MedNetOne

The emergence of a best practices playbook for physician practices following the pandemic is likely as close as any primary care physician practice has come to having a strategic plan. Of course, a playbook or return-to-work strategy is not a strategic plan. It is focused on health and safety for patients, practice teams, vendors and anyone who sets foot in a physician’s office. But if you haven’t considered adopting a broader strategic plan as an offshoot of a playbook, it’s advisable to do so now.

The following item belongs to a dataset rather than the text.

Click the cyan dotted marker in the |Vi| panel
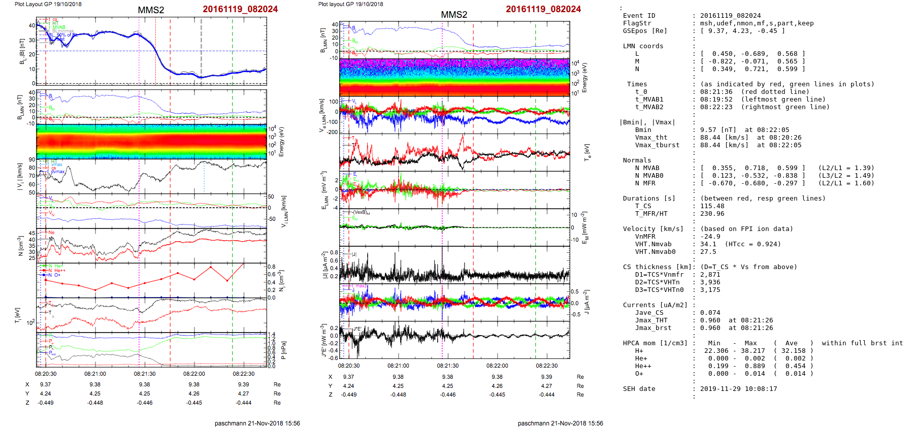 tap(204, 176)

Learn from other industries. I was in the trenches with PCPs as they struggled with financial issues, staff layoffs, insufficient personal protection equipment and other COVID-19 induced threats to a practice’s viability. Prior to the recent availability of guidance from national and state medical agencies and professional medical associations, which came far too late in my opinion, I turned to social media as part of my information gathering process to create our own back-to-work manual. That’s where I “met” Gary Johnson, Chief Manufacturing and Labor Affairs Officer at Ford Motor Company.

I don’t know Mr. Johnson, but I requested permission via LinkedIn to utilize the Ford Motor Company COVID-19 Playbook. He gave me permission and I incorporated some of the Ford Playbook foundational approaches into MedNetOne’s primary care practice playbook. To pay it forward, our playbook is now available online for use by other physician organizations and the healthcare community at large. Lesson? In developing a strategic plan, look beyond healthcare to learn from industry titans like Ford, Lear and other companies who are emerging as back-to-work leaders.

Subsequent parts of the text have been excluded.